#### EXERCISE BRIEF
Which lines in the records below contain the word "title"? Return each of them.

+ + + + +

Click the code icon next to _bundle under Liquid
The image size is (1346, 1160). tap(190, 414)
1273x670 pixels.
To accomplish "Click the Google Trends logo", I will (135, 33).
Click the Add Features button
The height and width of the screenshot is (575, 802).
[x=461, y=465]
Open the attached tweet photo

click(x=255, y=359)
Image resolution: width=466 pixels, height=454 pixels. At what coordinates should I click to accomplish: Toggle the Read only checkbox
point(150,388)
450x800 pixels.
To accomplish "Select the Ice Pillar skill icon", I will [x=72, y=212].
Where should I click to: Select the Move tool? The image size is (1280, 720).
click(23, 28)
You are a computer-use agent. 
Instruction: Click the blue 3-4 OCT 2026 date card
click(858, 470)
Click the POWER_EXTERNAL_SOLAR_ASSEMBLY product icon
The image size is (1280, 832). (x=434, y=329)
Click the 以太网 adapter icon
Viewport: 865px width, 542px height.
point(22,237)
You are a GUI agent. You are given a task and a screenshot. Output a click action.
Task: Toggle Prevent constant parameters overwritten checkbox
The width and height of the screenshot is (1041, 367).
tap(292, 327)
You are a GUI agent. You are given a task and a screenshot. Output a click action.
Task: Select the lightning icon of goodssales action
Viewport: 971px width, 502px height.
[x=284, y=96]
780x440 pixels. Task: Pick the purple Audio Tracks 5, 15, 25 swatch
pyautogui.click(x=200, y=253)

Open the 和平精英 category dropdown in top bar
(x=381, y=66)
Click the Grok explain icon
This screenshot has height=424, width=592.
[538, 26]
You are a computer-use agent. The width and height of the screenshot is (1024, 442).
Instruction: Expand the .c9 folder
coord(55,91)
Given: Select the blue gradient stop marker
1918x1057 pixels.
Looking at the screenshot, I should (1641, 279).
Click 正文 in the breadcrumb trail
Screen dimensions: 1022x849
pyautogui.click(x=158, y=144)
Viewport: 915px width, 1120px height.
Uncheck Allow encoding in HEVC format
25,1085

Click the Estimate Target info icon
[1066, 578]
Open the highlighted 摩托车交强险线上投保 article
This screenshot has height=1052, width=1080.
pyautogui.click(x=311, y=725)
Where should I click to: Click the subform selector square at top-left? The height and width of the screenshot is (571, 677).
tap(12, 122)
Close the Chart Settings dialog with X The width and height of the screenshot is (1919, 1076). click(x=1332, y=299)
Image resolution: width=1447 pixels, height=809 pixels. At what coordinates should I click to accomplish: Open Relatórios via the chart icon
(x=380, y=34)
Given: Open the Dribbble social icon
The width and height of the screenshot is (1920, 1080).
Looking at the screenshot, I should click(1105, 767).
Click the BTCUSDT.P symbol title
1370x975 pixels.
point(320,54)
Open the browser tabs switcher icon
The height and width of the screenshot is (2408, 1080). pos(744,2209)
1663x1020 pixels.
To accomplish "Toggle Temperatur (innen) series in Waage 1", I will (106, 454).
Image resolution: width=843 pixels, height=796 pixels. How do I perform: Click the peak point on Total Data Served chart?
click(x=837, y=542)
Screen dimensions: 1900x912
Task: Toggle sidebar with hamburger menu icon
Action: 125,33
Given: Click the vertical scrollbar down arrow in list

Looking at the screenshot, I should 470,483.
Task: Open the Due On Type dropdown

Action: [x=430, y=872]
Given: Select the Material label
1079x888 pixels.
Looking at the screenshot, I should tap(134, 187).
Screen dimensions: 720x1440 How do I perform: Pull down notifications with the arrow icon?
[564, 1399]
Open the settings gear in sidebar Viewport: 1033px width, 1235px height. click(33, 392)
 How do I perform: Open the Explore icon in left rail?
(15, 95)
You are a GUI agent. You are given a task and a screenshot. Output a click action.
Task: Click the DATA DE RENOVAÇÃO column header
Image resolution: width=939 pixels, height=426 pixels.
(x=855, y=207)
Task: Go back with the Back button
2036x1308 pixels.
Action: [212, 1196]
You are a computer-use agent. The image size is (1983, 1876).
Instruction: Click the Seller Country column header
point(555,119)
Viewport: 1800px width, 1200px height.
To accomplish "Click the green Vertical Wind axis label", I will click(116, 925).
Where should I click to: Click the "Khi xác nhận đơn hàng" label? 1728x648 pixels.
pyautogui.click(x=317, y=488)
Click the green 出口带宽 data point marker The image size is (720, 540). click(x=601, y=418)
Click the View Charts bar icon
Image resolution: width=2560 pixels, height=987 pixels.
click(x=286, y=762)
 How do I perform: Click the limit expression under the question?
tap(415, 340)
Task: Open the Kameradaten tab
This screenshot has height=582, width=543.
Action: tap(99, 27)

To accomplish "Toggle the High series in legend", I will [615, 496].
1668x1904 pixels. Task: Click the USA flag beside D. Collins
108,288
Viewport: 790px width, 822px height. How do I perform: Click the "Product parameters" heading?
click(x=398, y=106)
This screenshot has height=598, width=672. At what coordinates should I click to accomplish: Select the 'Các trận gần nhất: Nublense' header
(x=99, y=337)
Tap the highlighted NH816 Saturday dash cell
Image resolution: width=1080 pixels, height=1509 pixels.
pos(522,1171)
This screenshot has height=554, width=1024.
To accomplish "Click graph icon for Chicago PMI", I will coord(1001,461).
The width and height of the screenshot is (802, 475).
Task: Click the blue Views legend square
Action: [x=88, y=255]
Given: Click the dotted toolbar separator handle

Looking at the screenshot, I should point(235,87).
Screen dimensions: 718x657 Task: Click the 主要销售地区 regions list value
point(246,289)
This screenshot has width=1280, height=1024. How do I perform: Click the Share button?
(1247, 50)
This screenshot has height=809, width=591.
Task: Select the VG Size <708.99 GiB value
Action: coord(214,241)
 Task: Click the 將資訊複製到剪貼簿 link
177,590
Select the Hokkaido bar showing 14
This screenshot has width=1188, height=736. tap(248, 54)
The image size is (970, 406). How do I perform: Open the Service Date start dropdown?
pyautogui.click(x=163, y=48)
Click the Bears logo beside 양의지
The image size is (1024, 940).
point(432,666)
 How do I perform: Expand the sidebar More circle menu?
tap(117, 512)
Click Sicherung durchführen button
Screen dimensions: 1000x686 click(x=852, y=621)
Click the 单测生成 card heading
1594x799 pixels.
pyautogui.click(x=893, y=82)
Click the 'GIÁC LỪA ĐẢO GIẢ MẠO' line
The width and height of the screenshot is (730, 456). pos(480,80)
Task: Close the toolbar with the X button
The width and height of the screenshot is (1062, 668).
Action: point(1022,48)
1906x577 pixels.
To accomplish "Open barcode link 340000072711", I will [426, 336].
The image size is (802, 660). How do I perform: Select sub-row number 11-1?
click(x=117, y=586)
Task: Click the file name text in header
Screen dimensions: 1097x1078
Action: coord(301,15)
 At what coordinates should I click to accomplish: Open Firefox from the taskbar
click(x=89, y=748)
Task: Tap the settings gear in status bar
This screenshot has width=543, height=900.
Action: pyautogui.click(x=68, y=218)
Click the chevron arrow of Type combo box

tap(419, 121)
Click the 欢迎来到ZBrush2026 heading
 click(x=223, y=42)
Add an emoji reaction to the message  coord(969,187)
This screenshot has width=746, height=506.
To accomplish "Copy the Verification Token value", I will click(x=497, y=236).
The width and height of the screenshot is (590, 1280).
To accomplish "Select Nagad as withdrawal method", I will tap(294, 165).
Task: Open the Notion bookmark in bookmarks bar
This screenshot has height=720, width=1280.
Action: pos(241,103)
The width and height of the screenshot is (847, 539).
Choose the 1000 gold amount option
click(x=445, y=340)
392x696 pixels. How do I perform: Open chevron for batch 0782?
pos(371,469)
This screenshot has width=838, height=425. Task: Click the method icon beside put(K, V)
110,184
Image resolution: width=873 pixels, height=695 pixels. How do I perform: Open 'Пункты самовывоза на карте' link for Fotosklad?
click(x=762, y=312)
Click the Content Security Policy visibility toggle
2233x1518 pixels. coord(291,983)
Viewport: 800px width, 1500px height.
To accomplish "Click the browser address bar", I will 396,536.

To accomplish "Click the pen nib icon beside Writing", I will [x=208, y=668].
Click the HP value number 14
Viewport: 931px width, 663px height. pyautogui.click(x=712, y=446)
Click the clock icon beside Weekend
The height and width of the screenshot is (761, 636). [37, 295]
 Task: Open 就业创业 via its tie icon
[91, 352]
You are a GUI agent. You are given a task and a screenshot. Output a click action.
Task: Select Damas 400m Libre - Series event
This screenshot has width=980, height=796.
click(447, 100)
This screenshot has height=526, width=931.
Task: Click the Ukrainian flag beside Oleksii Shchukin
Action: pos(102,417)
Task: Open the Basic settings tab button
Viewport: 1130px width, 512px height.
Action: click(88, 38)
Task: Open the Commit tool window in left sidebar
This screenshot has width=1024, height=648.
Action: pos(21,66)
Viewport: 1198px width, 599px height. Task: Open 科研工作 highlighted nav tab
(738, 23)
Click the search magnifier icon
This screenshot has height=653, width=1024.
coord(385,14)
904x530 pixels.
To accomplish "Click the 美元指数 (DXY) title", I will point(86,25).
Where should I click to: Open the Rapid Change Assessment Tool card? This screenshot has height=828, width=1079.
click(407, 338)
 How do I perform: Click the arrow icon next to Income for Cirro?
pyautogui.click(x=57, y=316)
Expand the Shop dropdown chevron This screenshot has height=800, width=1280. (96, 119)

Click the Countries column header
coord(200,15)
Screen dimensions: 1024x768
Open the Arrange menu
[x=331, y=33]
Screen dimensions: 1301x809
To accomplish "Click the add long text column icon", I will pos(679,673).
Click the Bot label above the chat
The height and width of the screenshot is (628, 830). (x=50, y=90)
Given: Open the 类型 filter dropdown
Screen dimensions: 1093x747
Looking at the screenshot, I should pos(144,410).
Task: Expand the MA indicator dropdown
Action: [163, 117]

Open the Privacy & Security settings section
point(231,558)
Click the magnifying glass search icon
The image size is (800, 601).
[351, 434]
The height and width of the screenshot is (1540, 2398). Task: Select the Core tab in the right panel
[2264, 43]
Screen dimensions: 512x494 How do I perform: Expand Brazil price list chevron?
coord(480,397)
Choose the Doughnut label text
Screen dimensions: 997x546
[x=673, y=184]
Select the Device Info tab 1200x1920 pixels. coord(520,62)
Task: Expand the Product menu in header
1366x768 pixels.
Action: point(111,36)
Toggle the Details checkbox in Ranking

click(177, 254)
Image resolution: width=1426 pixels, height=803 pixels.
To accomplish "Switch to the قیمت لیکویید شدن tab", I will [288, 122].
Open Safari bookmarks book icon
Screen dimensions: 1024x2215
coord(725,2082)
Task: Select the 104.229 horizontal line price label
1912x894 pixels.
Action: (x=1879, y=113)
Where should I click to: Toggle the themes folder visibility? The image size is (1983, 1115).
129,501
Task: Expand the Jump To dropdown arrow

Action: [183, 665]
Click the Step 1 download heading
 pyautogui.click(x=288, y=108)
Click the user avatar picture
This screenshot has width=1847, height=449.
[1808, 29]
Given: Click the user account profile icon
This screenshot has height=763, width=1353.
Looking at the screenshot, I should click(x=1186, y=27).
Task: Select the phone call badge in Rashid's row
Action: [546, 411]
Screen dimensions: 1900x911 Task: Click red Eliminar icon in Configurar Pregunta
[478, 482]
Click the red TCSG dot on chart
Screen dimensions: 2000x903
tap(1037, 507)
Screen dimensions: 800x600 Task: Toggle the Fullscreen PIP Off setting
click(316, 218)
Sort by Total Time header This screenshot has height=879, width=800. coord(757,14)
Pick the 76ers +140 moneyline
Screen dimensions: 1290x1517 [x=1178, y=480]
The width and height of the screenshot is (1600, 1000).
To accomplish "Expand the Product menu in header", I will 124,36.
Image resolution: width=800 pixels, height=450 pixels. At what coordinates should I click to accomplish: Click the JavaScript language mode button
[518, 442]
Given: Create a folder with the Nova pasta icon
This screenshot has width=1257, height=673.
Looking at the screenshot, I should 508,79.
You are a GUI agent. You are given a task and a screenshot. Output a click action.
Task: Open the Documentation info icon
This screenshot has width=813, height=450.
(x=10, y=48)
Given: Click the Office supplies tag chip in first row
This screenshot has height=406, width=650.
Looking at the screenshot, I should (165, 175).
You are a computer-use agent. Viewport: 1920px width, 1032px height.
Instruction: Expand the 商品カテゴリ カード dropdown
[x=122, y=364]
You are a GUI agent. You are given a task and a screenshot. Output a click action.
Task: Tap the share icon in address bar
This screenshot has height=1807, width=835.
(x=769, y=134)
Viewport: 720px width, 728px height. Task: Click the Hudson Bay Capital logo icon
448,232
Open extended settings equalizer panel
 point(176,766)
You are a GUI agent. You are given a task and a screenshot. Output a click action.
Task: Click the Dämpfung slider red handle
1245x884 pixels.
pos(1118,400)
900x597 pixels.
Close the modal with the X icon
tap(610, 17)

+ + + + +

#### FINISHED TASK
Click the BTCUSDT.P symbol title
To accomplish "Click the 美元指数 (DXY) title", I will point(86,25).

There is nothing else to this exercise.